Ante esta situación, durante el siglo XVIII el arzobispo –y virrey– Alonso Núñez de Haro, cuya principal preocupación fue la salud –para lo que fundó y protegió hospitales– dispuso la creación de cementerios a las afueras de la Ciudad de México. Consciente de que los cuerpos de los difuntos eran causantes de enfermedades y epidemias, ordenó que los sepulcros estuvieran en lugares elevados y alejados de aquellas aguas que aumentaban su nivel con los muertos que en ellas arrojaban y las lágrimas de las lloronas que los despedían.
Y es que podía o no haber dinero para despedir al difunto, pero lo que no faltaba eran las lloronas, incluso si el muertito no dejaba motivos para que por su ausencia hubiesen sollozos. Desde un té o medio pan, hasta no pocas monedas, costaba conseguir el lamento de una mujer; el monto dependía de qué tan fuerte y mojado fuera el conjunto de lloriqueos y suspiros que profería, y qué tan intenso era el escalofrío que escucharla producía. El ideal es que el lamento fuera lo más parecido al de la Llorona, algo que por más esfuerzos y ensayos nadie logró.
Muchas son las versiones que existen sobre la Llorona, y de ellas todas nos remiten a la misma mujer que se aparece al mismo tiempo en distintos lugares. Si bien ha cambiado con el paso del tiempo debido a que para subsistir tiene que adaptarse a distintas épocas y situaciones, su clamor es el mismo, pues su dolor no mengua sin importar que quienes lo causen vengan de distintas latitudes, ya sea de oriente ultramarino como antes, o de poniente tras lomita como después.

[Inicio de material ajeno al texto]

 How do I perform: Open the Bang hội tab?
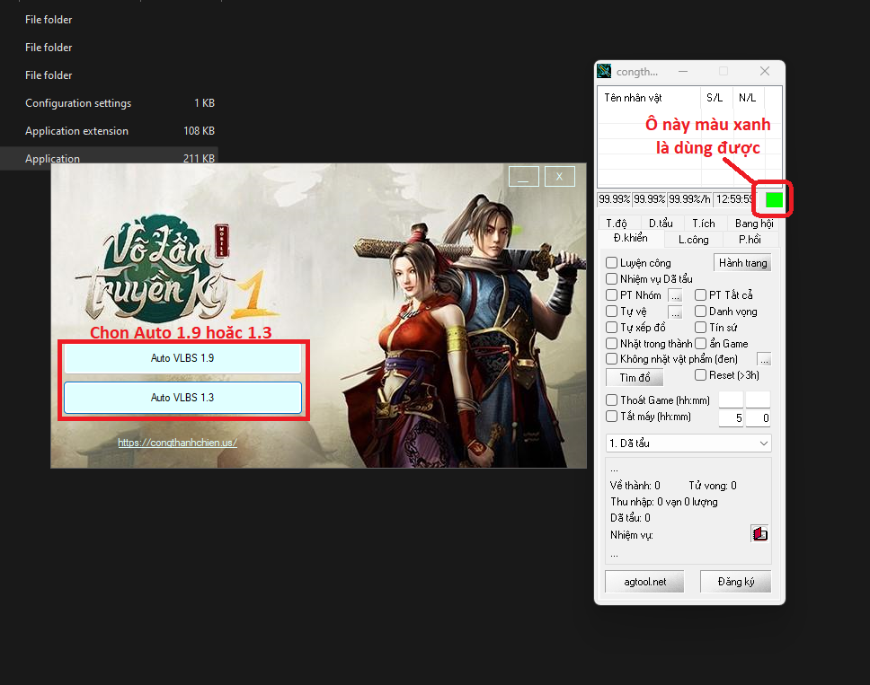753,224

Desde poco antes de que los españoles desembarcaran, primero en Yucatán y luego en Veracruz, comenzó a escucharse entre canales y chinampas el lamento de una mujer que, angustiada, sabía que no encontraba, ni encontraría, paraje alguno para que sus hijos pudieran escapar del funesto destino que les esperaba. Esos gritos eran de Cihuacóatl, madre de nuestros ancestros que emergía de las aguas del lago para advertir a sus hijos de la suerte que correrían con la llegada desde occidente de quienes destruirían su mundo.

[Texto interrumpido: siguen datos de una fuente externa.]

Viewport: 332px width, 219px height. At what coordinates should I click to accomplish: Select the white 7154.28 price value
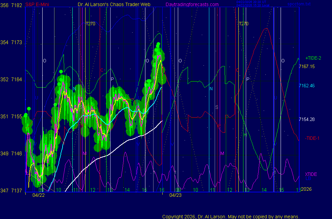point(307,119)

Y así fue, entonces la Llorona, ante el cumplimiento de su profecía, cambió su grito de advertencia por uno de lamento con el que hoy continúa su peregrinaje a orillas de los ríos –vivos o entubados– que es aún más escalofriante que el de Cihuacóatl.

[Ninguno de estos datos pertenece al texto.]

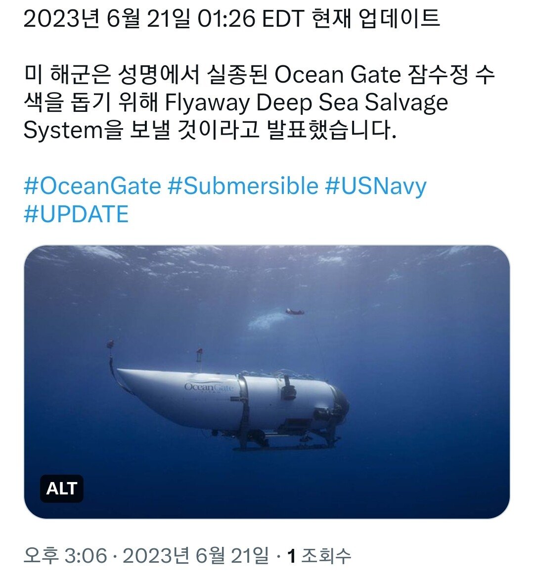Open the #Submersible hashtag
The image size is (534, 584).
point(243,186)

Mañana y pasado mañana, aunque sea por unas horas, el grito de la Llorona dará tregua para celebrar la vida al recordar y rendir tributo a nuestros muertos que, aunque ya no veamos, aquí están, ya que con nosotros traemos el cómo ellos vivieron, así como quienes aún no nacen traerán consigo el cómo vivimos nosotros. Será por eso que, como cada año en estas fechas, las luces de los cementerios brillan más que las estrellas, no sólo las vivas, también las que a pesar de llevar muertas miles de años aún siguen con su luz, como nuestros muertos, existiendo con nosotros.